The authenticity extends to techniques as well as hardware. In “Full Black,” readers learn how terrorists trade information online without risking a security breach, and how to avoid suspicion on a stakeout:

“Though he wasn’t a smoker,” Thor writes, “Harvath removed the pack of cigarettes he had purchased, lit one, and hung his arm out the window. It had always been fascinating to him how someone just sitting in a car doing nothing could be suspicious, but the minute you gave him a cigarette and he adopted a casual posture, somehow he became less so. He couldn’t explain why that was, but he’d seen it work enough times that it had become a tactic he liked to employ when he had to hide in plain sight.”

Such nuances are what make the thriller such a distinctive and entertaining genre, says Thor, who recently returned from a trip to Afghanistan to collect information for his stories. “They’re ‘Indiana Jones’ on the page.”

Reich, too, is known for the crisply impeccable specificity of his plots and of the hardware his characters employ. Splitting his time between the San Diego area and the mountains of Switzerland, Reich writes best-selling thrillers that leap through Europe and the Middle East. His latest novel, “Rules of Betrayal” (2010), is the third in a series featuring rough-hewn physician Jonathan Ransom and his mysterious double-agent wife, Emma.

“Images of 9/11 have been emblazoned in everyone’s mind,” says Reich. “As a thriller writer, you can really feed off everyone’s fears of what’s going to happen next. The field is wide open. There is so much going on ― more intrigue, more debauchery.”

Later this month, Reich plans to visit New York to shadow a counterterrorism unit operated by the city’s police department. “It’s so exciting to see what they’re actually doing,” he says. And he knows that his books must be saturated with the reality of weapons and tactics.

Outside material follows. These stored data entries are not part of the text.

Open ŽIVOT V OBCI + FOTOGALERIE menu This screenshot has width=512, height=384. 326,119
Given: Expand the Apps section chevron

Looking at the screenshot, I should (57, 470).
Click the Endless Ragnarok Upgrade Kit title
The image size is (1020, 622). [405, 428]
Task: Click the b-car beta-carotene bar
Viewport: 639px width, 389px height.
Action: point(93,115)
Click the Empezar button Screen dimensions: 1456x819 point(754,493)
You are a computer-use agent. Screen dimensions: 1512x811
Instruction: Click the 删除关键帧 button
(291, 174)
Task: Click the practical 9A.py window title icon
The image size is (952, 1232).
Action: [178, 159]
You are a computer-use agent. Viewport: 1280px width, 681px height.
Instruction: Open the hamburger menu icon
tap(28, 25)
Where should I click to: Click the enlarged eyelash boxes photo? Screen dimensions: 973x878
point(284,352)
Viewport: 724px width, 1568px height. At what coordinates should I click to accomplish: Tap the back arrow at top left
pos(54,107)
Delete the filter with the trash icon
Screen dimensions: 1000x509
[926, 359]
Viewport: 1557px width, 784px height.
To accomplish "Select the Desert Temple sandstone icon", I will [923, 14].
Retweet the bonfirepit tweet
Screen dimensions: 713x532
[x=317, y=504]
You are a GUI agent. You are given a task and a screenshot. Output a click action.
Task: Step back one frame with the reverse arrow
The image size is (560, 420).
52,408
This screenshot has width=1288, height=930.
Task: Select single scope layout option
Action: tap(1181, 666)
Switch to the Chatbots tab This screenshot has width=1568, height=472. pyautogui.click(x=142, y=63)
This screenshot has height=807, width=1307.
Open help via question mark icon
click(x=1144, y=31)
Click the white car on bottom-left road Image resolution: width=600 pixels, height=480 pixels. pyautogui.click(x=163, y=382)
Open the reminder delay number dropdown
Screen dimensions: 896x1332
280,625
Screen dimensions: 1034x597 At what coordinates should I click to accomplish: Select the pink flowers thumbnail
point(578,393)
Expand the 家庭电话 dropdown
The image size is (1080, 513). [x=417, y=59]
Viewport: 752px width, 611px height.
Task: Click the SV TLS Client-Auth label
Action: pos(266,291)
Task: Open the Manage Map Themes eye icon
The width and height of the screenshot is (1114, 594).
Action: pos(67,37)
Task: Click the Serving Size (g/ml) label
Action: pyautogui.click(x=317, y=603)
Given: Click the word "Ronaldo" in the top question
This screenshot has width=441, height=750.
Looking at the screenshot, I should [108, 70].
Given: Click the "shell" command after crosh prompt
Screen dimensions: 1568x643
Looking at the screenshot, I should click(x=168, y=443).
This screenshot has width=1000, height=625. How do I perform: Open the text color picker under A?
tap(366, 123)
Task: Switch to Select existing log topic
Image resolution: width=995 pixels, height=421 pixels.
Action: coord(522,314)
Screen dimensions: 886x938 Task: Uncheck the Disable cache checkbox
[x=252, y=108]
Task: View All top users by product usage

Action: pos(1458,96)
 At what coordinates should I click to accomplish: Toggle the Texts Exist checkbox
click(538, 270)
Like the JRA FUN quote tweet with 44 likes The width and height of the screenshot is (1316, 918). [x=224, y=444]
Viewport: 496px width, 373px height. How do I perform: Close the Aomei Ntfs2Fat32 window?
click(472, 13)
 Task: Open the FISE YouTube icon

In a scene in “Rules of Betrayal,” recently published in paperback by Anchor Books, Ransom ― who is trying to infiltrate the home of Balfour, a terrorist suspected of trying to purchase a nuclear weapon on the black market ― is given a razor cartridge by his handler, Frank Connor. Connor says:

“Looks like a razor blade, but it’s really a flash drive. All you need to do is put this in Balfour’s computer for 10 seconds ― laptop or desktop, doesn’t matter. ... It will install spyware on his computer and send us the entire contents of his machine and every machine it makes contact with. If Achilles built the Trojan Horse today, it would look like this.”

Flash drives and cloud computing are as critical in contemporary thrillers as are AK-47s and C4. And writers are tasked as never before to get their facts in order, says Grant, whose novels include “Even” (2009) and “Die Twice” (2010). They feature British spy David Trevellyan. A third Trevellyan novel is in the works.

“There are new kinds of weapons and new ways of deploying them,” he declares. “We all perceive this unconventional enemy now, this amorphous enemy. And an unconventional enemy calls for an unconventional hero.”